There is no point losing weight if you then just regain it and have to lose it again.
It’s much better to do it once and then learn how to maintain it.
That means changing your life - if you see this as a 6-8 week thing, if you see your diet as a short term commitment then you will always revert back to your previous habits and re gain the weight
Think of it like this - your current body composition is a result of your habits around diet & exercise. If you don’t maintain those habits - you won’t maintain that body.
If you ask most people what a successful diet is they usually tell you losing X amount of weight or dropping X dress sizes..
It’s not - Maintenance is the definition of a successful diet. And thats not just me saying that - it’s how researchers define a successful diet too - they look at weight maintenance at 6 to 12 months after the diet.
But maintenance is hard, often harder than fat loss and this is largely psychological…
When you’ve been aiming for fat loss for a long time the transition into maintenance can be scary - most people worry about gaining weight or doing something wrong.
I’ve made a list of things you need to know about maintenance:
1) You will likely gain a little weight when you increase calories - this is not fat. It’s food volume, glycogen stores in your muscles, water.
It will only be fat if you overshoot on calories which is why for clients where fat gain is a concern I err on the side of caution and start on calories a little lower then predicted maintenance needs
2) Your maintenance calories are simply how many calories you expend in a day. This technically changes slightly every day depending on how much you move. This makes maintaining your activity level important too.
3) Averages matter.
Remember how you focused on your weekly average calories for fat loss but stayed within your set calorie range? Yeah, I would do the exact same at maintenance just with slightly more calories!
4) Use what worked for you in fat loss…
One thing that works well for most people for fat loss and maintenance is to eat less during the week when you’re busy at work and leave more to enjoy on the weekend - just make sure you’re not going to extremes on either end.
5) Maintenance isn’t that different to your fat loss phase (assuming you were working with me/ didn’t do something silly to lose fat) - you just get to eat more!

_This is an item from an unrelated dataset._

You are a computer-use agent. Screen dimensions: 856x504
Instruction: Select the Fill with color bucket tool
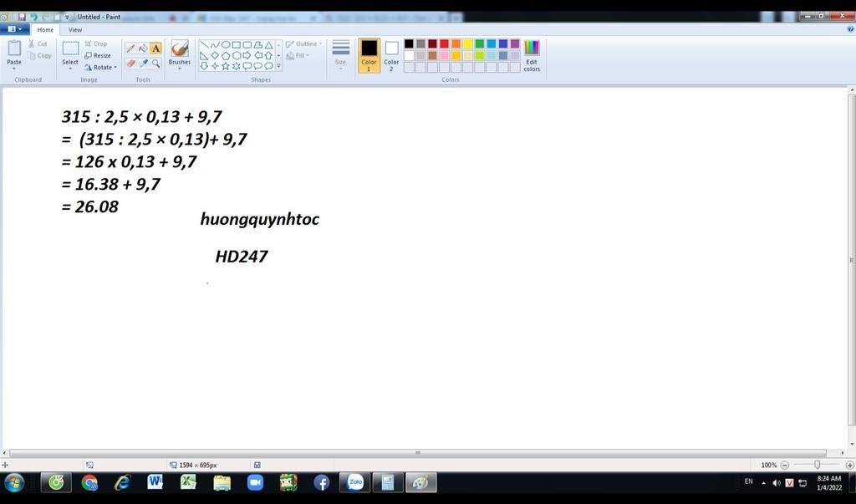pyautogui.click(x=143, y=48)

6) If you ended your diet very lean putting on a little fat is normal and healthy
7) Set some new goals - these might be performance goals because your body can do some pretty cool things when you train it and even more so when you’re not in a deficit anymore and you can focus on fuelling yourself
8) Realise all the benefits of not being in a deficit:
Some common benefits:
more energy
better mood
improved performance
increased sleep
less irritable
better concentrating
higher libido
less stress
more flexibility
9) Shift your mindset to fuelling yourself rather than fixating on calories - think about how you would eat if you wanted to look, feel and perform your best.
10) Congrats - fat loss is hard. But maintenance is harder, it’s way more impressive - this is your life now!
Make sure you have the right mindset.
There is an important distinction between feeling like you have to do something V you get to do it
You get to live in a way that makes you look, feel and perform at your best.
That is pretty cool!
One of the biggest mistakes people make - ESPECIALLY if they used weight loss drugs to lose weight is thinking maintenance will be easy.
Maintenance is often when you need the most coaching, the most reassurance and continued structure - the end of your fat loss doesn’t mean drop all of the structure and routine around your diet.
Not that much is going to change between fat loss and maintenance - you’re just going to eat a little more and likely be able to train harder should you wish to!